女による女のためのR-18文学賞

新潮社

第7回受賞作品
受賞の言葉

王冠ロゴ 読者賞受賞

山内マリコ

「16歳はセックスの齢」

山内マリコ(やまうち・まりこ)

1980年11月20日生れ。富山県出身。大阪芸術大学映像学科卒。 京都での店員生活、ライター生活を経て、愛猫を連れて東京へ漂着。

受賞の言葉

 どうしてだかずっと乗りたいなぁと思い込んでいたバスがあって、重い腰を上げて駆け出したまではいいものの、バスは速いわ、わたしの足は遅いわでなかなか乗れずすっかり諦めムード。
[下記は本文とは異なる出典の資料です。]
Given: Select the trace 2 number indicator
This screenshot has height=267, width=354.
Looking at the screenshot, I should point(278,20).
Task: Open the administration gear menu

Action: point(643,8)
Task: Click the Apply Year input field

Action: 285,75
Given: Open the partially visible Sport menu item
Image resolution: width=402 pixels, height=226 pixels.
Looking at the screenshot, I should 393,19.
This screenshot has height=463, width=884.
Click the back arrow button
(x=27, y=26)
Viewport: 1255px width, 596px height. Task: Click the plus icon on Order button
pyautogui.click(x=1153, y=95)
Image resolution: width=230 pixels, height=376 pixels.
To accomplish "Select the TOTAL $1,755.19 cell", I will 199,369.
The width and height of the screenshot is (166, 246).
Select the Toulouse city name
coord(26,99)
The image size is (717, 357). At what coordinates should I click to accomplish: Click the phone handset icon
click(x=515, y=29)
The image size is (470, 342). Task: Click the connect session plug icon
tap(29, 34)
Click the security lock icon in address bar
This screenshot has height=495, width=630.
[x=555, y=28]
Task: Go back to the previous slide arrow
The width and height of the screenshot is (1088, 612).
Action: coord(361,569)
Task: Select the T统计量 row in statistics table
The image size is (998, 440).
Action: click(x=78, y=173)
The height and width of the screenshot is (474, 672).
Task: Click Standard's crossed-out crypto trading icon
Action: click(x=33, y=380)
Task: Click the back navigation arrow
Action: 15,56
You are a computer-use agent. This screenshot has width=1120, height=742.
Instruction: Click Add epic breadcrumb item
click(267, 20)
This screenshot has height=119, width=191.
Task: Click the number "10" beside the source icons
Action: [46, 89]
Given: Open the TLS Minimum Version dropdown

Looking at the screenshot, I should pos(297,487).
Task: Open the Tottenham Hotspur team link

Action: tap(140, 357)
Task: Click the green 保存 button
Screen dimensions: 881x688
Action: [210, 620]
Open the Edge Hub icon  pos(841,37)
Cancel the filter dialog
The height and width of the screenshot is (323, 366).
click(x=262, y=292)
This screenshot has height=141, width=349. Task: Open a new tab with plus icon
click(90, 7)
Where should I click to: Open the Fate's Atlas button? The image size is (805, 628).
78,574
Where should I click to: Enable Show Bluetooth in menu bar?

それでもしつこく走っていると、ある日走行中のバスの窓が開き、編集者の方々がひょこっと顔を出してこよりのようなロープを投げてくださり(ありがとうございます!)、さらに読んでくれた女の子たちのクリックによってこよりがゴツめの綱となり(ありがとうございます!)、選考委員の御三方がぐるぐるぐる~っと綱を一気に巻き取ってくださって(ありがとうございます!)、どうにかこうにか乗車することができました。
 喜んでいたのも束の間、へなちょこ運転手がハンドルをとったことでバスは即エンスト。今はギアがどのへんにあるのかもわからず、あちこち手探りでいじっている状態です。
 無謀にもバスを追いかけまわすわたしを、快くバックアップしてくれた家族と友だちに、感謝感謝と頭を深く下げまくったせいか、最近ちょっと腰痛気味です。読者のみなさん、編集者のみなさん、そして選考委員のみなさんのチアーに応えたいという気持ちが不思議なエネルギーとなって、どうやらバスは少しずつ、ミリ単位で進んでいる模様。運転席に着き、メーターパネルを見て気がつきました。このバスはハイブリッドカーだったのです。